··· Material

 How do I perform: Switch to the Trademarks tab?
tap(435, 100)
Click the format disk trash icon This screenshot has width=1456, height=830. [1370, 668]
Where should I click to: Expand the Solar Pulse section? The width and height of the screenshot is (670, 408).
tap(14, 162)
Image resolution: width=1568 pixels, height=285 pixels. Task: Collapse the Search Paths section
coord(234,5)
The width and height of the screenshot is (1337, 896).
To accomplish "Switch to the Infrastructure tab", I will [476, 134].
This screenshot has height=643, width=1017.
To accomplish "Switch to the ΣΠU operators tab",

······

• Your objective: Substitute "screen capture" for every occurrence of "screenshot" in the material above, and give back all of the material with nothing else changed.

• Final result:
 How do I perform: Switch to the Trademarks tab?
tap(435, 100)
Click the format disk trash icon This screen capture has width=1456, height=830. [1370, 668]
Where should I click to: Expand the Solar Pulse section? The width and height of the screen capture is (670, 408).
tap(14, 162)
Image resolution: width=1568 pixels, height=285 pixels. Task: Collapse the Search Paths section
coord(234,5)
The width and height of the screen capture is (1337, 896).
To accomplish "Switch to the Infrastructure tab", I will [476, 134].
This screen capture has height=643, width=1017.
To accomplish "Switch to the ΣΠU operators tab",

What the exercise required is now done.